Still getting away with mass murder: 25th anniversary of the Bhopal gas disaster

Yesterday was the 25th anniversary of the Bhopal (India) gas disaster.

Half a million people fell ill.

It killed 4,000 people within 24 hours.

An additional 15,000 people have since died from its aftereffects.

10 to 30 people continue to die from it every month.

The perpetrator has still not cleaned up the site.

The perpetrator ceased to exist in 2001.

Quiz: Who is the perpetrator?

Hint: In 2001, Dow Chemical bought Union Carbide for $11.6 billion.

Wow. You’re a bit short on attention this week.

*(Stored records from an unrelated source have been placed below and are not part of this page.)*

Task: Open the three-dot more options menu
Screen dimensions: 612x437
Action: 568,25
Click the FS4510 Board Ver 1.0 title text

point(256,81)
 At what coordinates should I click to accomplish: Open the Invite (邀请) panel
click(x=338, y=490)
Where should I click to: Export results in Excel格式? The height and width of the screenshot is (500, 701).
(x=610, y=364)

Did Sean not send you a holiday card?

I appreciate you keeping this on the ‘event horizon’. It deserves to be remembered, for all the wrong reasons.

I plan to go refresh my memory of what happened there at wikipedia later tonight.

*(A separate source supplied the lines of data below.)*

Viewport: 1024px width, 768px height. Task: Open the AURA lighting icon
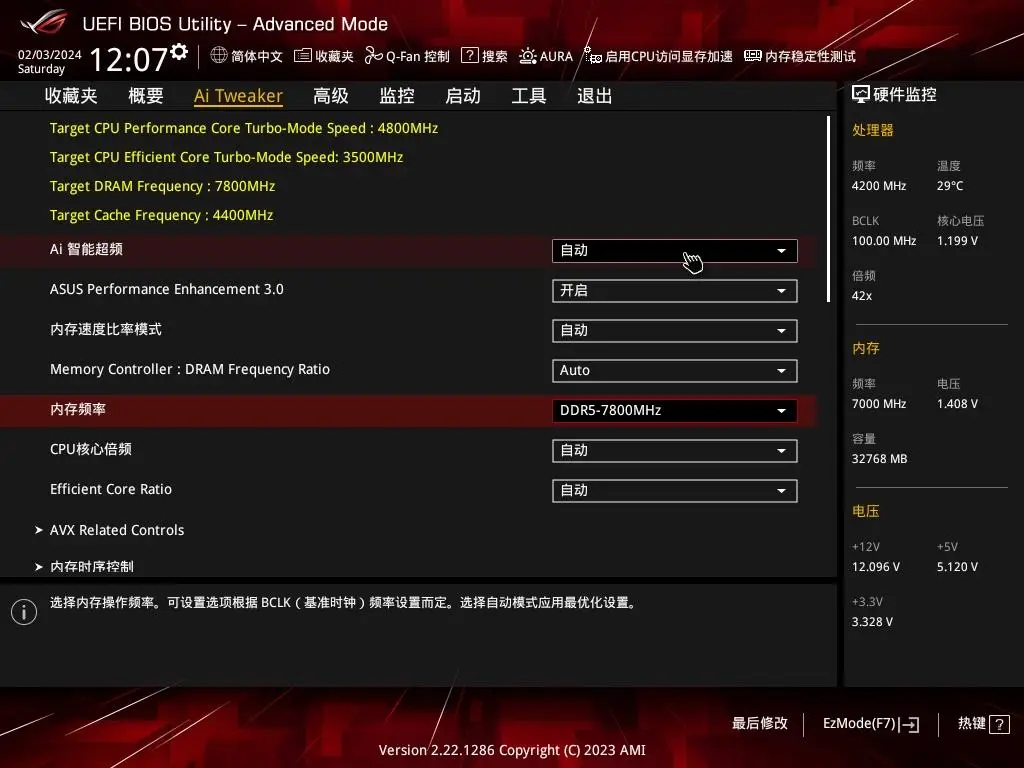coord(528,56)
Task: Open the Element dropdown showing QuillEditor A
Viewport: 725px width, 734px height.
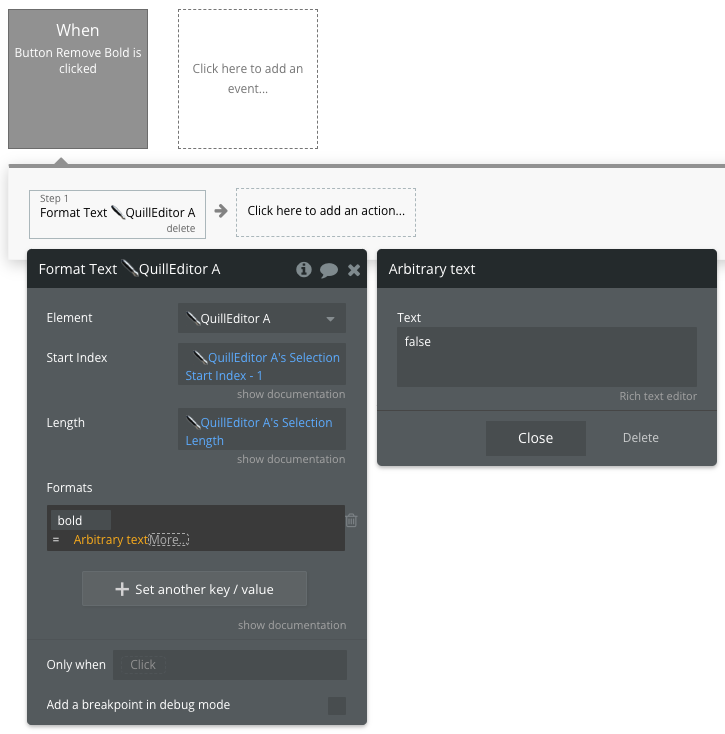Action: tap(262, 319)
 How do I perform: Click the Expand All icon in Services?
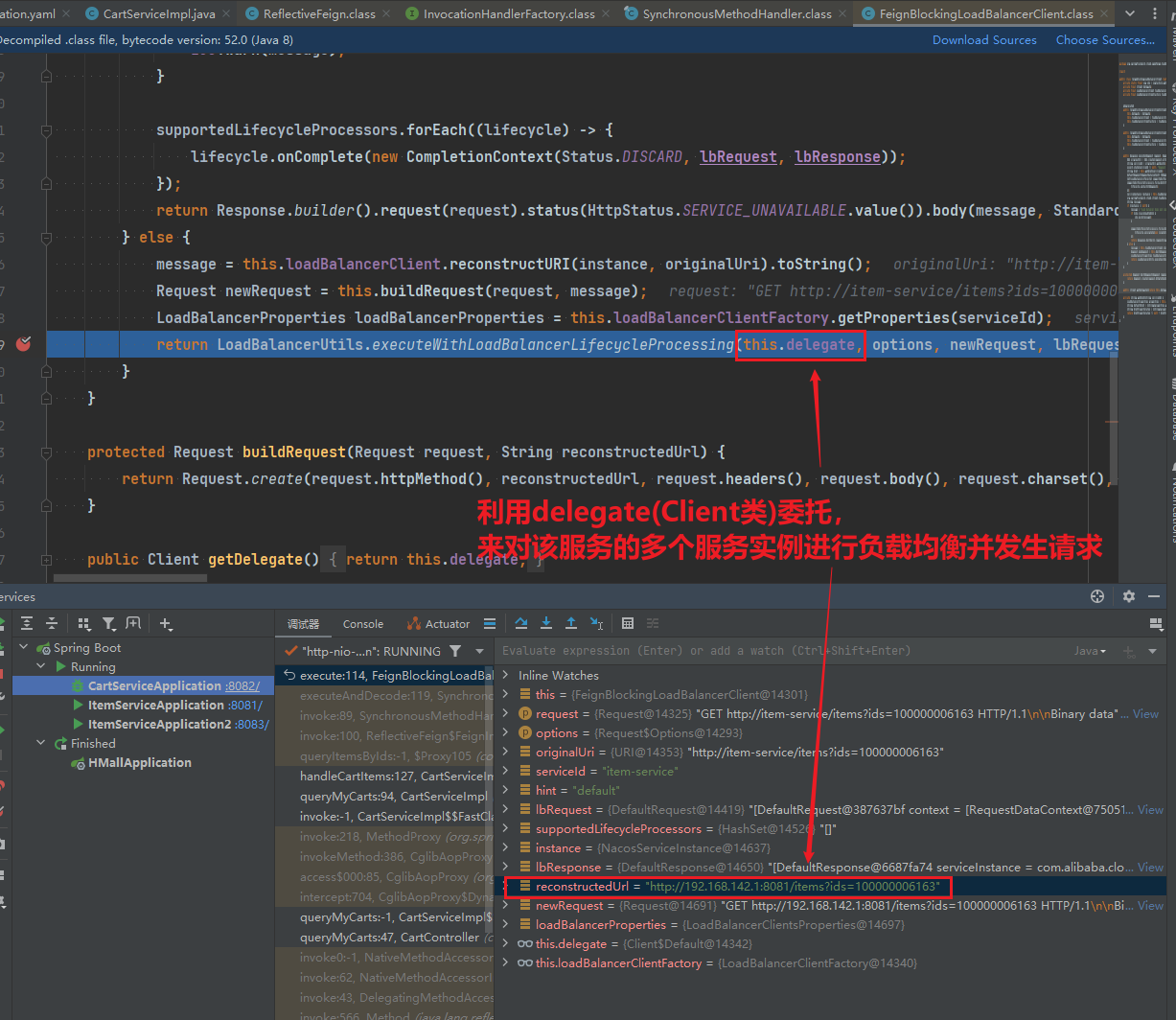[27, 624]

I need to get out and ride my uni while its still light. Multi-day storm coming in.

Happy Negligent Corporation responsible For Industrial Disaster cards were a bit short on the ground when I was at the supermarket, sorry.

Compare the casualty figures to those of 9/11, and compare the political consequences, and consider the countries involved.

Now imagine if the same incident had happened in America and how it would now be remembered.

toxins still leaching into the ground

Today in a Brooklyn public park, Dow Chemical Company sponsored the Dow Live Earth Run for Water, along with a concert. They don’t want to clean up Bhopal which they poisoned, and they continue a court battle to escape paying compensation to families of those they killed.

But now that green is in, they want to try to become associated with being pro-environment. :frowning:

The Union Carbide plant in Bhopal unleashed 40 tonnes of lethal gas, killing more than 3,500 in one of the world’s worst environmental disasters.

Amnesty International said this week the tragedy and resulting illnesses like cancer had claimed 22,000 to 25,000 lives. Victims’ rights activists put the figure as high as 30,000.

Dow says all liabilities were settled when Union Carbide paid a $470-million settlement - but protesters claim only part of that has reached victims. Dow Chemical, which took over Union Carbide in 2001, insisted that all liabilities regarding the leak of methyl isocyanate gas have been settled with the Indian government.

The company says it has no responsibility for cleaning up the site or for any toxins still leaching into the ground, but the Indian government is awaiting the decision in a US court that could ask Dow Chemicals to clean the site up further.

I agree with Billy the Mountain. :astonished:

Somehow, I doubt the court case(s) will turn out well. American corporations, run by rich white men, have never really cared much about the dying masses of brown people. I have little faith that the rich white men in the courts will start to change that.

So cynical so young. Your generation should be changing the world, like mine didn’t either. :roll_eyes:

Which, the rich white men sitting behind the bench, or the rich white men on trial? :wink:

Everyone agrees with Billy in a random walk sort of way. Don’t let it get to you.

Harper is one of those White me, who owns stock in Dow Chemical.:stuck_out_tongue:

Word.

Do you know the Reverand Billy Talen?

Yes :slight_smile:

Many of my friends have seen him, everyone likes him, he’s always doing something in town. Why?

It’s not just the rich white men, its the rich brown men too. For them to have a plant in India would have required a lot of government intervention and middle businessmen. These guys get richer and richer, don’t pay their taxes (most open offshore accounts in the Mauritius) and think that the the laws don’t apply to them…until some other businessman or politician outs them, gets public support and does the same thing. The cycle continues.

Also, I think at that point in time the country was more focussed on the assassination of the PM than the lives of a few thousand poor people. I don’t think we make a big enough deal of it in India.